April and I headed out Friday to see if we could find her first billfish. Kinda nasty on the way out, but it layed down once we were lines in at the Nipple. Trolled to the 131, down to the Elbow, and a big loop out towards the Spur and back. Water was nice, very little bait and nothing to really fish. We got skunked, but had a great day! We will get on them next time!


----------



## big blue (Jun 28, 2008)

Thanks for the report, most people only report good trips, but as we all know you have to take the bad with the good! Tight lines!


----------



## Capt. Delynn (Oct 4, 2007)

Good try Mickey, Last week we trolled most of the way from the rigs back to Destin and only had one white bite. I really thought we would put a wahoo or two in the boat but it was not to be. We did get 3 dolphin and a blue at the rigs. Looks like the fishing is better West. Plus all the yellowfins you want. I fished 5 days last week and the fishing was way better down west.


----------



## MSViking (Oct 11, 2007)

The season def. has an ending and maybe you have found it, but it still feels good to be out there when the sun is shining and the seas are calm. Glad you were able to get out.


----------



## Captain Mickey O'Reilly (Dec 18, 2008)

Capt. Delynn said:


> Good try Mickey, Last week we trolled most of the way from the rigs back to Destin and only had one white bite. I really thought we would put a wahoo or two in the boat but it was not to be. We did get 3 dolphin and a blue at the rigs. Looks like the fishing is better West. Plus all the yellowfins you want. I fished 5 days last week and the fishing was way better down west.
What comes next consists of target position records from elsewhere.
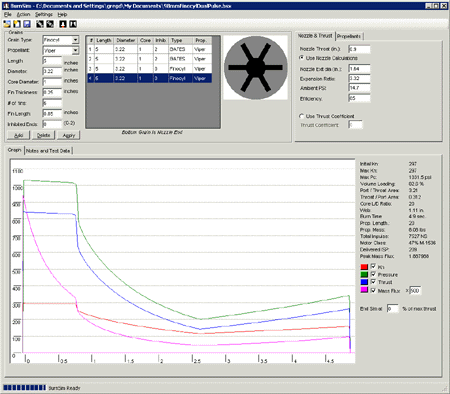Switch to the Propellants tab

click(349, 36)
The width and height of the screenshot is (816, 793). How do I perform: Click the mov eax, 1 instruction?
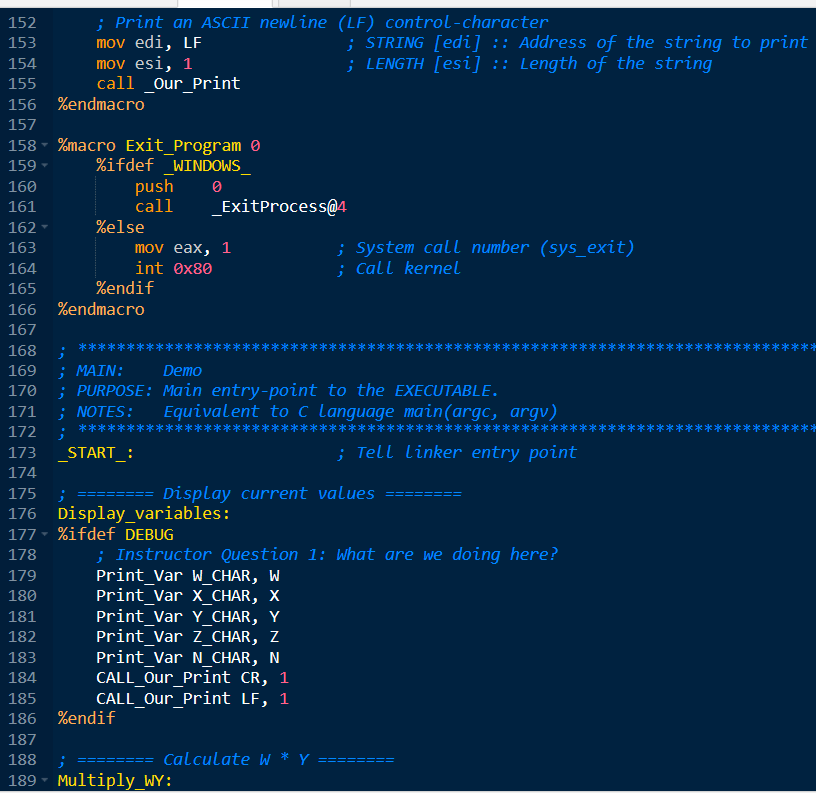180,247
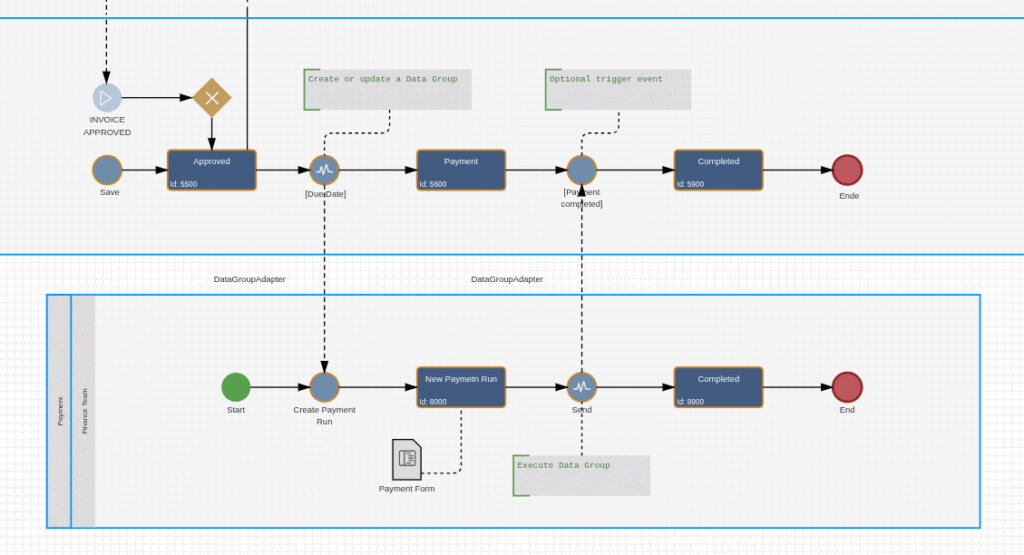This screenshot has height=555, width=1024.
Task: Select the Approved task with Id 5500
Action: 211,170
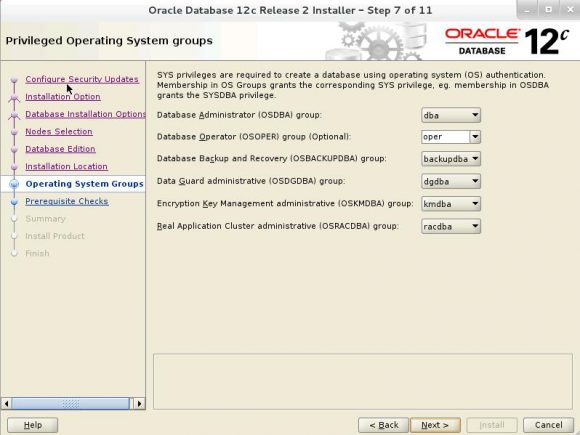The width and height of the screenshot is (580, 435).
Task: Proceed with the Next button
Action: tap(435, 425)
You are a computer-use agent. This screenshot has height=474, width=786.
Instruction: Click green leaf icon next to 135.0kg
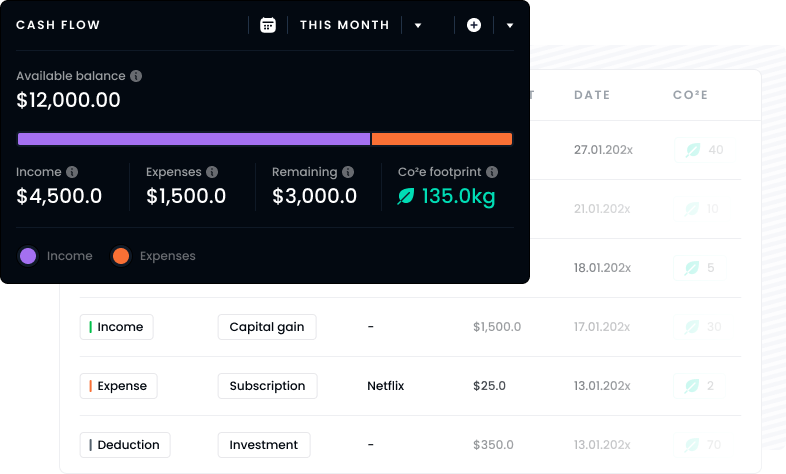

Gonna hit the rigs shortly Delynn just a matter of the right weather window. There are fish to be had, just a matter of getting a bait in front of em!

Robert I think you may have a point about the season winding down, but hey it is worth it to just enjoy being out there, like you said.


----------



## Okuma (Jun 25, 2011)

A bad day of fishing beats any day of work! Thanks for the report!


----------



## sniperpeeps (Mar 5, 2011)

Have had plenty of those days but you have to be out there to get a bite! I have to get out there soon I need some hoo for the freezer.


----------



## panhandlephinsphan (Aug 25, 2008)

I'm not familiar with the 131? ANy idea on numbers/description? 

Thanks,

Pan


----------